Вскоре король получил известие о том, что диверсионная группа захватила пленницу из свиты Саладина. Ричард был вне себя от радости. По словам бедуина, который сдался на милость крестоносцев, эту девушку — любимую женщину в гареме Саладина — везли в Египет ради ее собственной безопасности (разумеется, Саладин не знал, что Египет из-за этой войны вот-вот утратит свой статус «тихой заводи», но очень скоро ему придется это узнать). Захват его любовницы — манна небесная. Если Саладин не стал выплачивать непомерный выкуп за тысячи безликих подданных из Акры, он, скорее всего, станет сговорчивее, если речь пойдет о его приближенных, особенно о женщине, которая делит с ним ложе. Такова уж человеческая природа — люди горы перевернут, чтобы защитить своих любимых, но и пальцем не шевельнут, чтобы спасти незнакомого человека, даже вопреки законам Божьим и человеческим.
Поэтому Ричард, входивший в командный шатер, где он собирался допросить шлюху, раздвинувшую ноги перед безбожником, весело насвистывал, думая о неожиданном подарке. Но когда связанная, окровавленная пленница предстала пред ним, он чрезвычайно удивился. Это была красавица еврейка, та самая, которая выхаживала его, когда душа Ричарда едва не улетела на небеса. С тех пор как девушка уехала, он много думал о ней, когда оставался один, и, признаться, даже не надеялся еще раз увидеть ее. И узнать, что в своем услужении султану она дошла до постели.

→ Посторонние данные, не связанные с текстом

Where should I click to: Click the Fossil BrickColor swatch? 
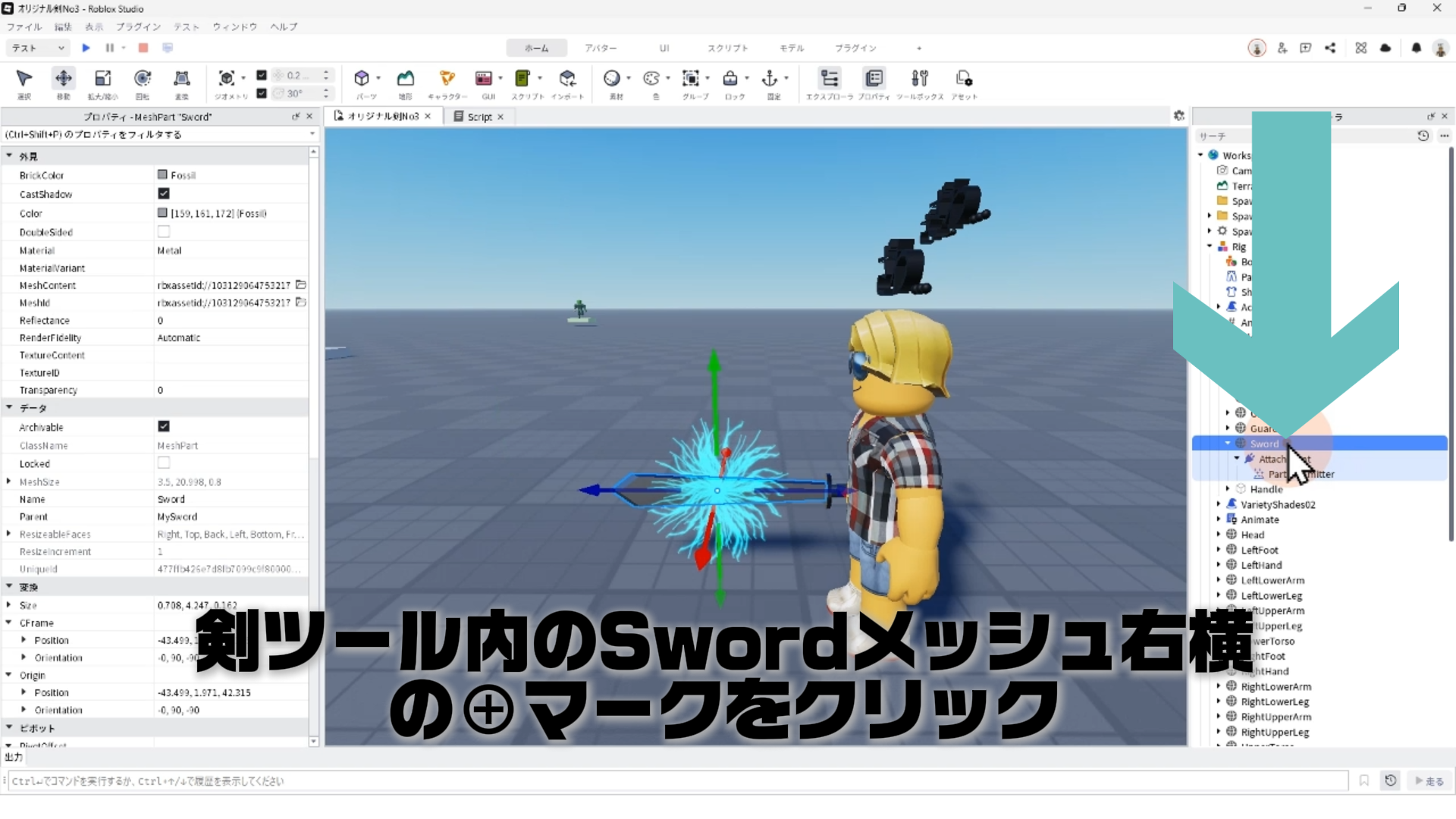[162, 175]
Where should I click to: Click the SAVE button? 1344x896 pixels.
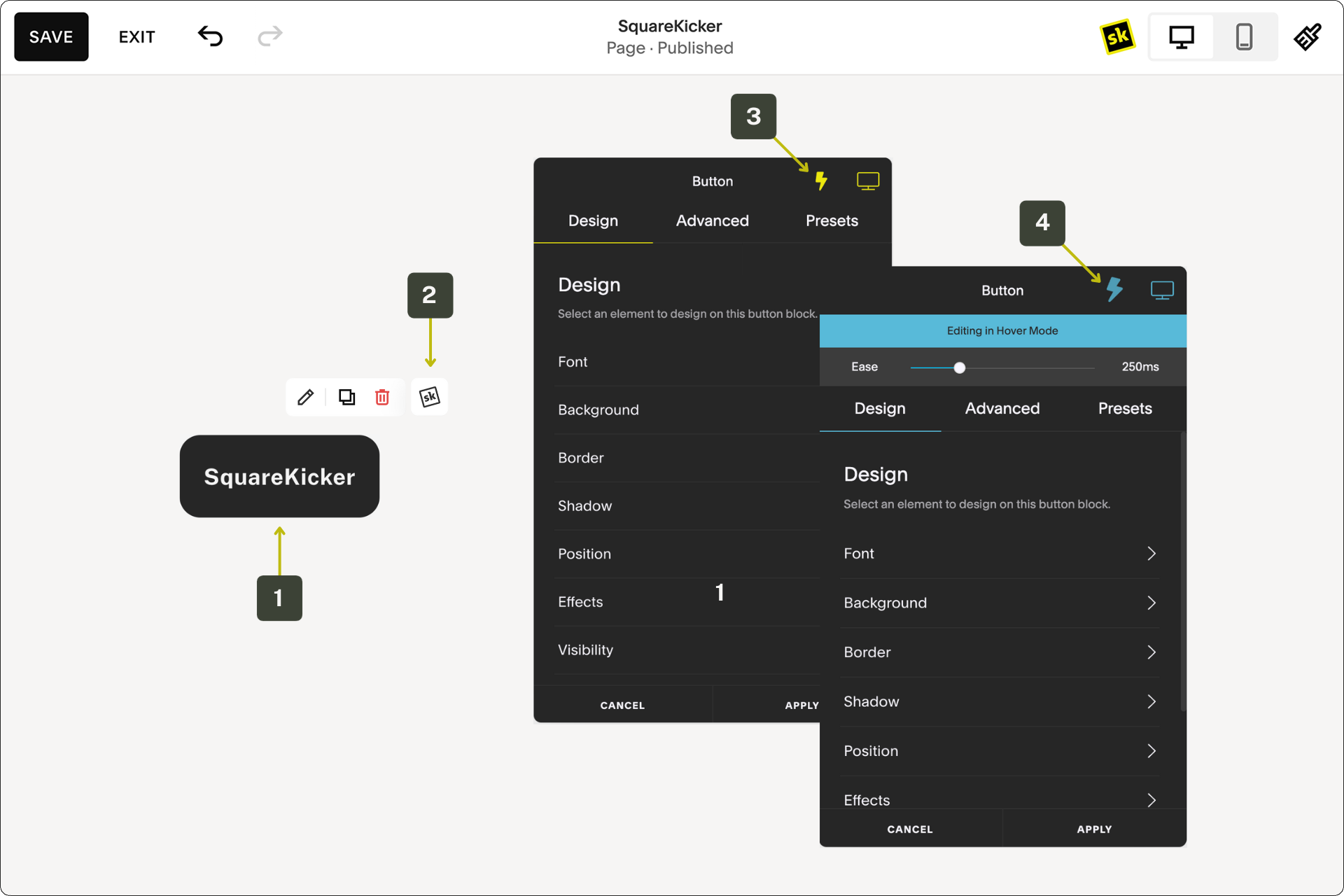[51, 37]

При виде этой стоящей на коленях девушки с копной иссиня-черных волос, со связанными грубыми веревками руками и лицом в сильных кровоподтеках Ричард почувствовал внезапную вспышку гнева, опалившую его сердце. Он убеждал себя, что это всего лишь праведное негодование, причиной которого стало жестокое обращение с высокородной дамой. Он никогда бы не признался себе (возможно, только в самых потаенных уголках души), что его гнев порожден ревностью, возникшей при мысли о том, что Мириам лежала в объятиях Саладина. Честно говоря, Ричард так редко испытывал любовную зависть, что раньше, вероятно, и не узнал бы девушку, даже если бы ее зеленые глаза коготками рвали его сердце на части.
— Развяжи ее! — крикнул он командиру тамплиеров, который привел пленницу. — Принесите даме воды!
Разгневанный тон Ричарда явно сбил с толку испуганного воина, надеявшегося заслужить милость своего короля. Он услужливо поклонился и бросился выполнять приказ. Одним быстрым движением ножа потный бретонец разрезал путы, стягивающие запястья девушки, и протянул ей позолоченную чашу, которую взял со столика, что стоял слева от Ричарда.
Мириам дрожащими руками схватила ее и стала жадно пить. Ричард, глядя на обессилевшую пленницу, почувствовал, как на него вновь накатывает волна ярости, и ему стоило больших усилий, чтобы сдержаться и тут же, на месте, не обезглавить тамплиера. Солдат, по-видимому, догадался, что его триумфальный захват одной из женщин Саладина имеет не такой успех, на какой он рассчитывал, поэтому стал пятиться к выходу из шатра. Несколько раз виновато поклонившись, он удалился, так и не поняв, в чем же его провинность.